Thursday, March 4, 2021

Why The Cross is Fertile Soil for Fearing God?

The cross is the most fertile soil for the fear of God. Why? First, because the cross, by the forgiveness it brings, liberates us from sinful fear. But more than that: it also cultivates the most exquisitely fearful adoration of the Redeemer. Think of the sinful woman with Jesus at the house of Simon the Pharisee: standing at Jesus’s feet, “weeping, she began to wet his feet with her tears and wiped them with the hair of her head and kissed his feet and anointed them with the ointment” (Luke 7:38). At this, Jesus said to Simon: 

Do you see this woman? I entered your house; you gave me no water for my feet, but she has wet my feet with her tears and wiped them with her hair. You gave me no kiss, but from the time I came in she has not ceased to kiss my feet. You did not anoint my head with oil, but she has anointed my feet with ointment. Therefore I tell you, her sins, which are many, are forgiven—for she loved much. But he who is forgiven little, loves little. (Luke 7:44–47) 

Jesus spoke of her love, but the intense physicality of her demonstration of affection fits Scripture’s picture of fear. Hers was an intensely fearful love. Her love was so intense, it was fearful. When the awesome magnitude of Christ’s forgiveness, the extent to which he has gone to atone for us, and therefore the terrible gravity of our sin become clear to us—as they do best at the cross—the right, loving reaction is so intense, it is fearful. 

There is another reason the cross is so fertile a soil for the fear of God. For the grace of God serves as a bread-crumb trail, leading us up from the forgiveness itself to the forgiver. In the light of the cross, Christians not only thank God for his grace to us but also begin to praise him for how beautifully kind and merciful he reveals himself to be in the cross. “Oh! that a great God should be a good God,” wrote John Bunyan, “a good God to an unworthy, to an undeserving, and to a people that continually do what they can to provoke the eyes of his glory; this should make us tremble.”

Bunyan was insistent that the most powerful change of heart toward a true fear of God comes at the foot of the cross.

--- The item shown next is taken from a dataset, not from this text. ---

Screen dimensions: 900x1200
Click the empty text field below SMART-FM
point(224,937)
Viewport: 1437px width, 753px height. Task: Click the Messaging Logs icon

With striking wisdom, Bunyan wrote of how the cross simultaneously cancels the believer’s guilt and increases our appreciation of just how vile our sinfulness is: 

For if God shall come to you indeed, and visit you with the forgiveness of sins, that visit removeth the guilt, but increaseth the sense of thy filth, and the sense of this that God hath forgiven a filthy sinner, will make thee both rejoice and tremble. O, the blessed confusion that will then cover thy face.

It is a “blessed confusion,” made of sweet tears, in which God’s kindness shown to you at the cross makes you weep at your wickedness. You simultaneously repent and rejoice. His mercy accentuates your wickedness, and your very wickedness accentuates his grace, leading you to a deeper and more fearfully happy adoration of the Savior. 

It is not just that we marvel at the forgiveness itself. Left there we could still be full of self-love, not enjoying the Savior but using him hypocritically as the one who’ll get us out of hell free. We are led from the gift to wondering at the glory of the giver, from marveling at what he has done for us to marveling at who he is in himself. His magnanimity and utter goodness undo us and fill us with a fearful and amazed adoration.